Desde mi habitación se veían claramente los verdes senderos del Monte de los Olivos. Y, más allá, las viejas y sagradas murallas de la vieja ciudad. Frente a las vetustas murallas del muro occidental, o Muro de las Lamentaciones, judíos de luengas barbas madrugaban para decir sus antiguas oraciones oscilando rítmicamente el pecho hacia delante, en señal de reverencia. Con sus ojos arrugados sobre pequeñas biblias ajadas y maltratadas por el agua, el tiempo y el uso, aquellos ancianos cumplían metódicamente el ritual de dar gracias a Dios por haberles permitido vivir hasta aquel día.

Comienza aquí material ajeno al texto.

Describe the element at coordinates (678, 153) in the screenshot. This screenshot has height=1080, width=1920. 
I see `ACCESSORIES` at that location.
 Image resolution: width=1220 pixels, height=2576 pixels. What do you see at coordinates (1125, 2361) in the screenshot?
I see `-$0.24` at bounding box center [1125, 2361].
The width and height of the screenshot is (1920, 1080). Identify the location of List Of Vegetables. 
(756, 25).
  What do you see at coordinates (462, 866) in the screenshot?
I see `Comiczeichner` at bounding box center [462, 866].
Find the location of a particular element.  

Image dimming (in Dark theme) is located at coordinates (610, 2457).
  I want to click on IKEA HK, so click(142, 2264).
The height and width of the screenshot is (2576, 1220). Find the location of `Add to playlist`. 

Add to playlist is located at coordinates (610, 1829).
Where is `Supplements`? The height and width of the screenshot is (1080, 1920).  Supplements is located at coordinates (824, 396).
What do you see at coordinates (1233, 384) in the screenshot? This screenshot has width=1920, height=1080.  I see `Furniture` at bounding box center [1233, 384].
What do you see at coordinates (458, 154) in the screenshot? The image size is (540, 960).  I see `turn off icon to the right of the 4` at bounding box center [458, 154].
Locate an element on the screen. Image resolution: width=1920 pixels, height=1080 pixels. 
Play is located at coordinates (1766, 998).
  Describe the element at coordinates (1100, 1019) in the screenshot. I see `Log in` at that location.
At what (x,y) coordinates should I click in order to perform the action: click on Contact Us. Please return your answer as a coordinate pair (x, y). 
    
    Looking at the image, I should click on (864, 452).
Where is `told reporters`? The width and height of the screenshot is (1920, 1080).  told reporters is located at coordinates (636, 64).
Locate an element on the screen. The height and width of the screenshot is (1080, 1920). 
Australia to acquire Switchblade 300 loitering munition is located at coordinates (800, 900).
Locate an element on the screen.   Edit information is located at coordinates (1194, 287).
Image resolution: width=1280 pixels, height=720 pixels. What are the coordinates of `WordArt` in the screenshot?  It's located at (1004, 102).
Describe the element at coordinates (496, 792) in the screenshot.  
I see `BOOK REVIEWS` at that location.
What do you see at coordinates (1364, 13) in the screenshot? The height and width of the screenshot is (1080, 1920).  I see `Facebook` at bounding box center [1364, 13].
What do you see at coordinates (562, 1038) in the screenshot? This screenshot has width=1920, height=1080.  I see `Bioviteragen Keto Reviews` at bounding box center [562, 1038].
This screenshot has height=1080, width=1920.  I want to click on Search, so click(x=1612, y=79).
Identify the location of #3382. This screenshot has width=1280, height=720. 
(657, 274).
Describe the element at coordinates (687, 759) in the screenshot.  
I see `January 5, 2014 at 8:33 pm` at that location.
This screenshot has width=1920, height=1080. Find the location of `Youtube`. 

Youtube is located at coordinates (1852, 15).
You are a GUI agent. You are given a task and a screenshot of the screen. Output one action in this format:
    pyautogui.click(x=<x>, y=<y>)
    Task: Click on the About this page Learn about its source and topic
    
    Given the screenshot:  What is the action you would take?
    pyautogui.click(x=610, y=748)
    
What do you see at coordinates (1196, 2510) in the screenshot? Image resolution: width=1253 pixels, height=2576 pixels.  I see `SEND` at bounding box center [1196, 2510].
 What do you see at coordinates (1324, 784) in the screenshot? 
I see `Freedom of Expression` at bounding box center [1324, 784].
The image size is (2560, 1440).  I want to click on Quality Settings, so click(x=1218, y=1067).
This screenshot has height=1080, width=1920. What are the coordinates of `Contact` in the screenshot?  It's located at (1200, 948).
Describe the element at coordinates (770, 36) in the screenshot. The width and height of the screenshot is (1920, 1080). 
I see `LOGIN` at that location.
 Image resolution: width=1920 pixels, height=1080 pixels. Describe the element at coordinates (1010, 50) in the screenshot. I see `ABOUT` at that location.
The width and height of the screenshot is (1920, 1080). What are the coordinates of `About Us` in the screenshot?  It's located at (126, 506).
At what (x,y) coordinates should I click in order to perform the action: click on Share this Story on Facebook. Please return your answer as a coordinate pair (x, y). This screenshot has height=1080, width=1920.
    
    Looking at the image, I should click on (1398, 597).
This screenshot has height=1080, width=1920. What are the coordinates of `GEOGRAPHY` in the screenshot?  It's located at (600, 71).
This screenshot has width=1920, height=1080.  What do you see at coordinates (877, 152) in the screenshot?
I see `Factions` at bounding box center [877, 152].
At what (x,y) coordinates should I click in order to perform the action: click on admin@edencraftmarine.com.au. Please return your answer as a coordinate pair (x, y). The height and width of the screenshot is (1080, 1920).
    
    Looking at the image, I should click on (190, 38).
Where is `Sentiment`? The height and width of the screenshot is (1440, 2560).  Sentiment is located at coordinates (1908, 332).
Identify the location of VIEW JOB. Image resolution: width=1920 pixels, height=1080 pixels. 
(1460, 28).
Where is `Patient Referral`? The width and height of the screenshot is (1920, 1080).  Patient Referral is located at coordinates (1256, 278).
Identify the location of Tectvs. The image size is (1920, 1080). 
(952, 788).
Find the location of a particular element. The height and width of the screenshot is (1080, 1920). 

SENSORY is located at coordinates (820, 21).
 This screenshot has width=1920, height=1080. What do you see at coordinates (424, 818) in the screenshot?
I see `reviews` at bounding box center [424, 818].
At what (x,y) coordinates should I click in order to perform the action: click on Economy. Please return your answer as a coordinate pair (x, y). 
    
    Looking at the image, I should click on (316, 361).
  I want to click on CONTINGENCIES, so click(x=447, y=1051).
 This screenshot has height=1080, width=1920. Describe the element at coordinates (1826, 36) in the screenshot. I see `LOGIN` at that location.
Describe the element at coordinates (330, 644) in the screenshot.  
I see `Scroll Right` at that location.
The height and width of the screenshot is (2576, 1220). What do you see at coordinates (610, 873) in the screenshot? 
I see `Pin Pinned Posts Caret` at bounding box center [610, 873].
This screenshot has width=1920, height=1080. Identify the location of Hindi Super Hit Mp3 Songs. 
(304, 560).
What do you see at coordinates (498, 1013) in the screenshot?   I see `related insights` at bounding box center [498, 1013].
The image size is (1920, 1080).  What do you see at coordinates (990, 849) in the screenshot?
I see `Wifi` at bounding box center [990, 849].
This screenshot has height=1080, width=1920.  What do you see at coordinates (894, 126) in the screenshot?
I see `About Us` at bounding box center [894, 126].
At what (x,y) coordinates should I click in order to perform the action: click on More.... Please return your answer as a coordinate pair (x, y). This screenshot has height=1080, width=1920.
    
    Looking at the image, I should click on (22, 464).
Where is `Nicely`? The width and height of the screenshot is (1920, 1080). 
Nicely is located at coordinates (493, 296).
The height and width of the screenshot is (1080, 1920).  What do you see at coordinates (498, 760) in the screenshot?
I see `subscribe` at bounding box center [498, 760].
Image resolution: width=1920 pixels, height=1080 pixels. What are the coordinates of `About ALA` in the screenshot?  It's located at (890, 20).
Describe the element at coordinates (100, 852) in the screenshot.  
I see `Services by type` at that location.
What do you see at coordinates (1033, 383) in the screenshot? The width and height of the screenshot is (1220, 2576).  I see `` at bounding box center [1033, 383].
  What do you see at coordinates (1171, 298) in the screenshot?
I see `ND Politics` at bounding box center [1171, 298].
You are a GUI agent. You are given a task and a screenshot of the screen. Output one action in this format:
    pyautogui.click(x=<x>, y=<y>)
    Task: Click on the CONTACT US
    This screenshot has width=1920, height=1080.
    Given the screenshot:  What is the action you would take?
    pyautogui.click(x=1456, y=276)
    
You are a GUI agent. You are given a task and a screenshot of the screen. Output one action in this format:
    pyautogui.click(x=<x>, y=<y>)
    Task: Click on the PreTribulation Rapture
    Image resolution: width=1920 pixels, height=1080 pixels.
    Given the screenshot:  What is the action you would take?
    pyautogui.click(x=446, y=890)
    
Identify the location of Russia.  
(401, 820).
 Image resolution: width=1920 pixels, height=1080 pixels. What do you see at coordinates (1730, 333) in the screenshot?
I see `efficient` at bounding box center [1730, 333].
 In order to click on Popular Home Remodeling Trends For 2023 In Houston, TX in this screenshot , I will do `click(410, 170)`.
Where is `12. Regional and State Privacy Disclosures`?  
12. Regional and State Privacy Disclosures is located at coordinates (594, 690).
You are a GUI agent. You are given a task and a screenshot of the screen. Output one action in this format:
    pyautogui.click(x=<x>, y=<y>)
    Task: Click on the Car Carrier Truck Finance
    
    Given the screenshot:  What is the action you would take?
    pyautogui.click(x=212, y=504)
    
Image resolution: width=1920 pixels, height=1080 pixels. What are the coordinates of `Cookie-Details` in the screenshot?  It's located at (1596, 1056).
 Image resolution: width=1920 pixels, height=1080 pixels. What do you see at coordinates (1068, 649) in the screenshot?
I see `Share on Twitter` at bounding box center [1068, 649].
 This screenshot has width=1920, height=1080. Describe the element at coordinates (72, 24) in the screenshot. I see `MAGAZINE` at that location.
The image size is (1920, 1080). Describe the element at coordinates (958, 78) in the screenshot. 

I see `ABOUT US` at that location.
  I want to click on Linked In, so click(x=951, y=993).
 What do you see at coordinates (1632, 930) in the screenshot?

En irregulares orificios construidos por la acción de los elementos en el tiempo, aquellos piadosos señores hacían extrañas peticiones al Altísimo en rústicos papeles, cuidadosamente doblados, que la lluvia y el sol después destruirían. A escasa distancia, en la cúspide del Monte Moria, centenares de árabes luciendo sus vistosos y largos atuendos, dejaban sus calzados a la puerta de la inmensa mezquita de Omar, para orar sobre la roca central desde la cual Mahoma ascendió al cielo. Dos antiguos pueblos, unidos por fuertes vínculos nacidos mucho tiempo atrás, y distanciados por modernas rivalidades políticas, coexistían tranquilamente aquella mañana fría y soleada de diciembre.